(Item coordinate data)
___
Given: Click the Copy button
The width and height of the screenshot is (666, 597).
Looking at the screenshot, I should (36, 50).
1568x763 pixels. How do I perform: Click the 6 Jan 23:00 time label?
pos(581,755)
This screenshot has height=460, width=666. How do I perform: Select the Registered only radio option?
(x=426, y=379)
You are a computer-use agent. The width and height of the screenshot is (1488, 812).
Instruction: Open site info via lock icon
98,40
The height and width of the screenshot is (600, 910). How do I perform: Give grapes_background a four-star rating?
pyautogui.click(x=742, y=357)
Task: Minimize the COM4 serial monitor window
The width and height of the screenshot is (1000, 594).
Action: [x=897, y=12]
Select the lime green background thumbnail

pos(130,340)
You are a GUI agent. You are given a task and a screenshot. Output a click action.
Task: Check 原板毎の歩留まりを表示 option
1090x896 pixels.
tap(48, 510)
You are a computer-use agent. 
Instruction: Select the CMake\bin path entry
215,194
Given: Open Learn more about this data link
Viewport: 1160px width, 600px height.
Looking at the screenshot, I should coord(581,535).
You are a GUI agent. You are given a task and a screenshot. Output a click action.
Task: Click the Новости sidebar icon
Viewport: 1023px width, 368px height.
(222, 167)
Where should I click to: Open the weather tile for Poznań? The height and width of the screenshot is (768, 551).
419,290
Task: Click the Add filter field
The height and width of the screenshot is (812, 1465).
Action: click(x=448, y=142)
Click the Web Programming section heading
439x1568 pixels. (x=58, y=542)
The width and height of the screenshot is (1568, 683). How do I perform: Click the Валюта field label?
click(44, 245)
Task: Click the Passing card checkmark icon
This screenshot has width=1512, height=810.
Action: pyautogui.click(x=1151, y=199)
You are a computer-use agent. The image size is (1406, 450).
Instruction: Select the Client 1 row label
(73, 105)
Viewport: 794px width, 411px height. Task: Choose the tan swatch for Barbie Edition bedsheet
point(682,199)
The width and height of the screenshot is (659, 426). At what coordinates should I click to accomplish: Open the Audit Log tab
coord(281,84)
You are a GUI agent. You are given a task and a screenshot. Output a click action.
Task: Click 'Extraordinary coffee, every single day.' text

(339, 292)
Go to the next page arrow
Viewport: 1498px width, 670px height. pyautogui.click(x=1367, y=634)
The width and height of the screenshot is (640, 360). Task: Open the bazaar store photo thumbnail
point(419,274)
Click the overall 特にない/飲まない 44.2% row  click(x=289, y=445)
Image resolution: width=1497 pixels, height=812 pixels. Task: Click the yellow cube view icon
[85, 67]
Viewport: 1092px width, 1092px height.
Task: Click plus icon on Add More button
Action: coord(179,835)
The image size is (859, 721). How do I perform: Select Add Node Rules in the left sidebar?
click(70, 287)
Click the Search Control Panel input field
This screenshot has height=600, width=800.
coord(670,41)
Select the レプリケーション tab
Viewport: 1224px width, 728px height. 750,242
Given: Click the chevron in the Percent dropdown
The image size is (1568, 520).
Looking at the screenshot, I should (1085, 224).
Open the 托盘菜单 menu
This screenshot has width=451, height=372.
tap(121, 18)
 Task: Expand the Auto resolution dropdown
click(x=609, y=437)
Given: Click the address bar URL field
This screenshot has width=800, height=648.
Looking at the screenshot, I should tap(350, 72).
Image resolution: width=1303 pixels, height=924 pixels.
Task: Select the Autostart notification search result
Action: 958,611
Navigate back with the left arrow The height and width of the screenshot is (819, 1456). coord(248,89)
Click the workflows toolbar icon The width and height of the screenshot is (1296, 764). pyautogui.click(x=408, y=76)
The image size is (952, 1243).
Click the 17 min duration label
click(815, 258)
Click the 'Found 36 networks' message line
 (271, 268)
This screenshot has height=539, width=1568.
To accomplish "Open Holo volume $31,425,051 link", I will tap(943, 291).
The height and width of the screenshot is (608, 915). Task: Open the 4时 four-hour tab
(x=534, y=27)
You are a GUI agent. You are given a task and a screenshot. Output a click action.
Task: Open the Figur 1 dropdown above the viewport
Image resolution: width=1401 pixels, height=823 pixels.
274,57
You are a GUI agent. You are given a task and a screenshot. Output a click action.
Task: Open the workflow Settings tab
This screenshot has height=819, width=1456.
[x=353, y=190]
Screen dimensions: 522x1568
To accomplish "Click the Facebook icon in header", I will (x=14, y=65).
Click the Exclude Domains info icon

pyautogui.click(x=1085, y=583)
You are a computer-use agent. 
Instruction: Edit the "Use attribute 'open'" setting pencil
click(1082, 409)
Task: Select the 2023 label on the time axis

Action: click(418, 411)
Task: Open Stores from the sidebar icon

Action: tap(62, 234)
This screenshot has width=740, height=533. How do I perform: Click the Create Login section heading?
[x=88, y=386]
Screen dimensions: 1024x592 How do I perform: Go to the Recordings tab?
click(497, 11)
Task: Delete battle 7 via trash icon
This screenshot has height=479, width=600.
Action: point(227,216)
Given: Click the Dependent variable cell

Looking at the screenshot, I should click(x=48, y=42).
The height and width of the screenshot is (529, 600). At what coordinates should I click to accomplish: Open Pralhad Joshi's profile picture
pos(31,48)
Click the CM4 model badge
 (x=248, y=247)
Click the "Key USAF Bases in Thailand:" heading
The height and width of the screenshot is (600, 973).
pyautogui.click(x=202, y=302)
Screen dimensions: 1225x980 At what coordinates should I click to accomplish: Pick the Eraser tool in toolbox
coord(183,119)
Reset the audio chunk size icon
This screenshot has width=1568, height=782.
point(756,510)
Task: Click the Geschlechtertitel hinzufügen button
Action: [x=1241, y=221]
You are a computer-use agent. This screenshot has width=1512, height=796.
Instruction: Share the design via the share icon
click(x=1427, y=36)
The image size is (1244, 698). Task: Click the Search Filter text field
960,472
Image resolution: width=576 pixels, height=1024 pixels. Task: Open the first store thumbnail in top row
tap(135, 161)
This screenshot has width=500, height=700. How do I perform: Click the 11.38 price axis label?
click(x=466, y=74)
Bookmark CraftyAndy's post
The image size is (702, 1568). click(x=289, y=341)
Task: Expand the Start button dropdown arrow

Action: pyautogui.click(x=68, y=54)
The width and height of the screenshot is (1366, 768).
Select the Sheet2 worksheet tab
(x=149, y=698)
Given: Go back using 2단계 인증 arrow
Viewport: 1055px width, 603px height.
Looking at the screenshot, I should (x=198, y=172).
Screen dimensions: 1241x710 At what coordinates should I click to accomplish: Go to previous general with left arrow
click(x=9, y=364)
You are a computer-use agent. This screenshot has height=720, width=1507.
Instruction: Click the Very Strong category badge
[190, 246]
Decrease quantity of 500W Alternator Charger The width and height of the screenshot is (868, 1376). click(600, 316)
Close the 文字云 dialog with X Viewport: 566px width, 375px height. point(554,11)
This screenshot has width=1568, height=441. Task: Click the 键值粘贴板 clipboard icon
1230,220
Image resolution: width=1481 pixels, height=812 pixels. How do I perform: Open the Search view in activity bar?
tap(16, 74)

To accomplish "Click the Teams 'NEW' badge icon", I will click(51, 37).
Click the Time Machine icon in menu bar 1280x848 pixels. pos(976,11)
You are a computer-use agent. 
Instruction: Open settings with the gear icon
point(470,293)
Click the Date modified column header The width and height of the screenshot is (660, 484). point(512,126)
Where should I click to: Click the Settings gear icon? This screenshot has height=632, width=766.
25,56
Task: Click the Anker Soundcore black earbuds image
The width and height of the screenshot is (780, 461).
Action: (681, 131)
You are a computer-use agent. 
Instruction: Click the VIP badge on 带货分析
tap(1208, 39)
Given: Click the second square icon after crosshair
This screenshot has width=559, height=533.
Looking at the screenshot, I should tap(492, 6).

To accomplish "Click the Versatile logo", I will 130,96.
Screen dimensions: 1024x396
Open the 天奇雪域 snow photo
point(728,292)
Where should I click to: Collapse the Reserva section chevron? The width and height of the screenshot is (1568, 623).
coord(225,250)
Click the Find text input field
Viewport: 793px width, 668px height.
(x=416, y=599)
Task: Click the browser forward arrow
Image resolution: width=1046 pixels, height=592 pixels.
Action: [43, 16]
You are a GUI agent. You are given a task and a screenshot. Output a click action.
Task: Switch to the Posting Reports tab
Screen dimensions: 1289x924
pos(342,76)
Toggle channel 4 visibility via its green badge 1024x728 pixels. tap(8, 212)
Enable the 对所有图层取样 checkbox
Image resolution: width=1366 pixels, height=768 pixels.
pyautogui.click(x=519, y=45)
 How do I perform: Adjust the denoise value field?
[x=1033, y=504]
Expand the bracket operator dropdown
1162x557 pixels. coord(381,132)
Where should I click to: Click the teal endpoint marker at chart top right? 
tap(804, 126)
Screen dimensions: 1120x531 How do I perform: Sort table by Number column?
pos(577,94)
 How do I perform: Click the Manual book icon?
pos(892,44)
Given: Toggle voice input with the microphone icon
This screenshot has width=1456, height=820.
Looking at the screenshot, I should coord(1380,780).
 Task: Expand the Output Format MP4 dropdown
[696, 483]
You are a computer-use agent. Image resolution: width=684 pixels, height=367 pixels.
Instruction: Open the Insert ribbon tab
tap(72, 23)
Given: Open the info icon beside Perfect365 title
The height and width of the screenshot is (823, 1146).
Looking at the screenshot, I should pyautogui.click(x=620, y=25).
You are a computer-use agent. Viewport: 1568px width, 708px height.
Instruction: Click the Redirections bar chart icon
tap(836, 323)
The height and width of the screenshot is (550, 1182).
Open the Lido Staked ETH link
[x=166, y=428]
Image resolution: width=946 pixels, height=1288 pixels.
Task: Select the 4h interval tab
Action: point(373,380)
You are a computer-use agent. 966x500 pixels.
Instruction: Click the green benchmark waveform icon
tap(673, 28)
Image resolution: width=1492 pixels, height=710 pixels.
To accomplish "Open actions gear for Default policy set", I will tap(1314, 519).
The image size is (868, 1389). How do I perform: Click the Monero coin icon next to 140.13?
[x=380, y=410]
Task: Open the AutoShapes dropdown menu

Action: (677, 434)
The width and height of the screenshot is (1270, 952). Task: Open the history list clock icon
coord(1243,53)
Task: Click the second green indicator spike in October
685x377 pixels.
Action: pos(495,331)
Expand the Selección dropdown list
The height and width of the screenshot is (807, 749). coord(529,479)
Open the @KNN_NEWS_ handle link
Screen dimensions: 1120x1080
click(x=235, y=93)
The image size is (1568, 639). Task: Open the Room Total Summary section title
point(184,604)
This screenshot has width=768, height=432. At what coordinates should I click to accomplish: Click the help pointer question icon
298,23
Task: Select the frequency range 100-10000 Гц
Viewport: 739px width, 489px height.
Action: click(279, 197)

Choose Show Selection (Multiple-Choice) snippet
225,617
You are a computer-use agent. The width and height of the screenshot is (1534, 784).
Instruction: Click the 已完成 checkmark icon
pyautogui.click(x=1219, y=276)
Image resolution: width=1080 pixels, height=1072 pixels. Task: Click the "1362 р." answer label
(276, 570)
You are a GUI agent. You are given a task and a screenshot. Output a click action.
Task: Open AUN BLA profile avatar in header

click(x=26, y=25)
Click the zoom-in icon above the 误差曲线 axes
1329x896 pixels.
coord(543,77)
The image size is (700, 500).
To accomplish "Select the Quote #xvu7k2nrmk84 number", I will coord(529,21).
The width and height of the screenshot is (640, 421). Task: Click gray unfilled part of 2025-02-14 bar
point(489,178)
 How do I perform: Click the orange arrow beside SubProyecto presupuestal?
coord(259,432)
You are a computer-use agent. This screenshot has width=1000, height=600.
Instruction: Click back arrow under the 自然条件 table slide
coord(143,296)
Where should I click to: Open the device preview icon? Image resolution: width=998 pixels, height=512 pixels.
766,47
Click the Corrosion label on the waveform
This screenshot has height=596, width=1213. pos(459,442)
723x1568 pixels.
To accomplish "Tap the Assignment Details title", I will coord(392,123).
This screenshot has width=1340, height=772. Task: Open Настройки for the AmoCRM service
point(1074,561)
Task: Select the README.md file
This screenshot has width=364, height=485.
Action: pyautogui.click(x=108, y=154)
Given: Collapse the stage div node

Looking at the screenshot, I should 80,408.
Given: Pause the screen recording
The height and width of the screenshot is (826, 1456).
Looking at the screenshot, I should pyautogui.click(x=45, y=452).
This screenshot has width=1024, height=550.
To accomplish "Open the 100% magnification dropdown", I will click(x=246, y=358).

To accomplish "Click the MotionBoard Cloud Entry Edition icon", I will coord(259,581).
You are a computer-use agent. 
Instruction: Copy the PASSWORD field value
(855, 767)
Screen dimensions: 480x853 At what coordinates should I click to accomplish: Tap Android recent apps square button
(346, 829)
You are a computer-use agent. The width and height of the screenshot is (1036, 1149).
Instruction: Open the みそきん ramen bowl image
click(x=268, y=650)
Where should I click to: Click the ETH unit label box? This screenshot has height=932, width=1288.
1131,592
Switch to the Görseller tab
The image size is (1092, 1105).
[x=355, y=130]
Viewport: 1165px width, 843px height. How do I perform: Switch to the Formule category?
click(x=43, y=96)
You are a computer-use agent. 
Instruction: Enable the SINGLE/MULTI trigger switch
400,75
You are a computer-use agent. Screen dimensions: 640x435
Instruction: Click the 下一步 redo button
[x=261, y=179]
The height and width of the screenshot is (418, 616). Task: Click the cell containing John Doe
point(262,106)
___
# Objective
Reproduce the stretch from the line containing "Task: Expand the Start button dropdown arrow" through the line containing "tap(16, 74)", changing "Sheet2" to "Sheet3" and leaving everything else as it stands.

# Correct response
Task: Expand the Start button dropdown arrow

Action: pyautogui.click(x=68, y=54)
The width and height of the screenshot is (1366, 768).
Select the Sheet3 worksheet tab
(x=149, y=698)
Given: Go back using 2단계 인증 arrow
Viewport: 1055px width, 603px height.
Looking at the screenshot, I should (x=198, y=172).
Screen dimensions: 1241x710 At what coordinates should I click to accomplish: Go to previous general with left arrow
click(x=9, y=364)
You are a computer-use agent. This screenshot has height=720, width=1507.
Instruction: Click the Very Strong category badge
[190, 246]
Decrease quantity of 500W Alternator Charger The width and height of the screenshot is (868, 1376). click(600, 316)
Close the 文字云 dialog with X Viewport: 566px width, 375px height. point(554,11)
This screenshot has width=1568, height=441. Task: Click the 键值粘贴板 clipboard icon
1230,220
Image resolution: width=1481 pixels, height=812 pixels. How do I perform: Open the Search view in activity bar?
tap(16, 74)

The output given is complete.